__Stated exercise__. Reproduce the part of the items below that opens with the line containing "Given: Follow the" and runs through the end of the items, both ends included. Copy only those lines, unchanged.

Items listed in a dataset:
□ □ □ □
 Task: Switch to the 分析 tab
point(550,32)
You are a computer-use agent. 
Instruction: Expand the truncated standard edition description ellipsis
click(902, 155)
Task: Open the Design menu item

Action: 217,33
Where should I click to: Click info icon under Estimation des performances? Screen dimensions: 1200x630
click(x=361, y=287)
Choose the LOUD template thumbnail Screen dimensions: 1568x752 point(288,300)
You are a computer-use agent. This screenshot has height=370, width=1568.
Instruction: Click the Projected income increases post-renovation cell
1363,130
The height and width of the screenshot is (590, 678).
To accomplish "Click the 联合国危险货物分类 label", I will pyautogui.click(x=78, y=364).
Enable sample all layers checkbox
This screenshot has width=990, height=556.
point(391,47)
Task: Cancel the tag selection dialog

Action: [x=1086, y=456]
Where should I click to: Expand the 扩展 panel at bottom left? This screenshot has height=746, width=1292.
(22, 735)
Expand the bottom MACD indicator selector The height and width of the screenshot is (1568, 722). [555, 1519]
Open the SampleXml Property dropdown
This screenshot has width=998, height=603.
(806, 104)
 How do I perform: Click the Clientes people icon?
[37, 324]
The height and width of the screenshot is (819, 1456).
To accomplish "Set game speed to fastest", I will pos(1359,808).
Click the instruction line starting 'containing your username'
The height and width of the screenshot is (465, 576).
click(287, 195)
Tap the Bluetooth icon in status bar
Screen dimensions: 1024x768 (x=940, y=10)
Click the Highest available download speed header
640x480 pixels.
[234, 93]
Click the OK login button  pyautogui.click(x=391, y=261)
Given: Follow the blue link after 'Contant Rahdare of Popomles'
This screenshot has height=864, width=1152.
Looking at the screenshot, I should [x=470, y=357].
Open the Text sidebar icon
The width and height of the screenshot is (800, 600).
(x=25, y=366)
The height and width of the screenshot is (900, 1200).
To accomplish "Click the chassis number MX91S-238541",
□ □ □ □
__Correct response__.
Given: Follow the blue link after 'Contant Rahdare of Popomles'
This screenshot has height=864, width=1152.
Looking at the screenshot, I should [x=470, y=357].
Open the Text sidebar icon
The width and height of the screenshot is (800, 600).
(x=25, y=366)
The height and width of the screenshot is (900, 1200).
To accomplish "Click the chassis number MX91S-238541",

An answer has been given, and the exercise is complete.